Ling Yu menghela napas dalam, matanya tertuju pada jendela-jendela diri lain. “Kalau begitu, biarkan aku menghadapinya,” gumamnya, tekadnya menguat.
Prakata Mimpi: Panggilan yang Retak
Ling Yu terbangun dengan napas tersengal di ranjang sempit asramanya. Dalam mimpinya, ia berdiri di kegelapan tak bertepi, bintang-bintang pecah bertebaran di bawahnya seperti selubung langit yang sobek. Sebuah bayangan muncul dari kabut, rambut pendeknya bergoyang, air mata berkilau di matanya.
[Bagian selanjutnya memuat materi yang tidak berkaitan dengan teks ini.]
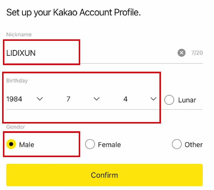214x190 pixels.
Task: Click the chevron beside birth day 4
Action: [153, 99]
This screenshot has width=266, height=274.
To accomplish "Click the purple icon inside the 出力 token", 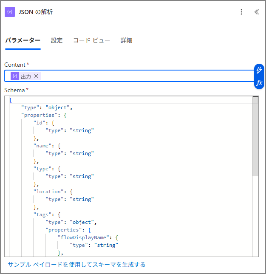I will pyautogui.click(x=15, y=76).
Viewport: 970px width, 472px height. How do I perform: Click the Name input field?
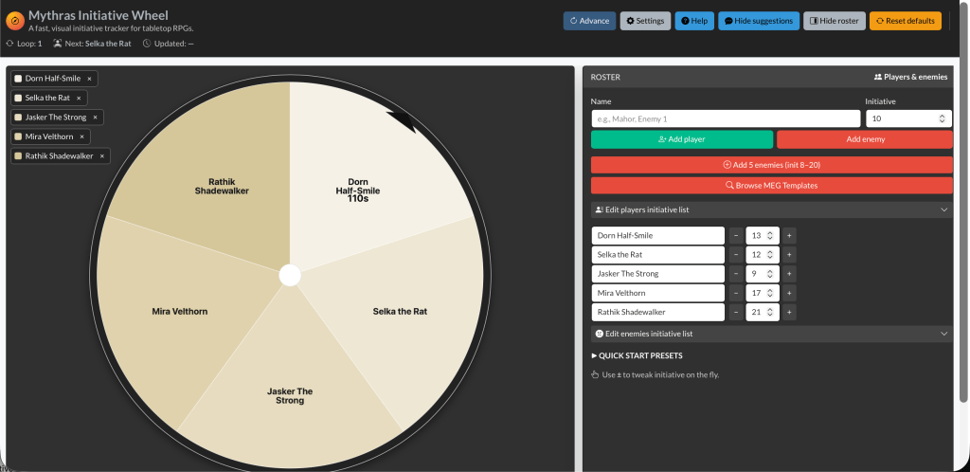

Ia meraih tangan, suaranya serak namun akrab: “Ling Yu… selamatkan aku…” Ia berusaha mendekat, tapi rasa sakit menusuk menariknya kembali—ke wajah ibunya, kurus namun hangat, berbisik, “Yu’er, ingatlah jalanmu sendiri.”
Bayangan itu berbalik, punggungnya lenyap ke dalam kabut, meninggalkan sebuah nama: “Ruiya…” Jantungnya bergetar hebat, dan ia tersentak bangun, keringat dingin membasahi dahinya. Malam di luar dalam, lampu asrama berkedip tak menentu. Menggelengkan kepala, ia menganggap itu hanya kelelahan—sampai ia menyadari buku catatan tua yang masih digenggamnya. Di halaman kuning itu, kata-kata samar tertangkap matanya: “Ketika celah muncul, jangan takut.”
Ia terpana. Sebelum sempat memeriksanya lebih jauh, suara aneh terdengar dari jendela—cahaya biru pucat turun, mengoyak langit malam seperti luka. Suara itu kembali: “Ling Yu…” Jantungnya berdebar, ia melonjak berdiri, berlari keluar dari asrama, menuju tebing di belakang kampus.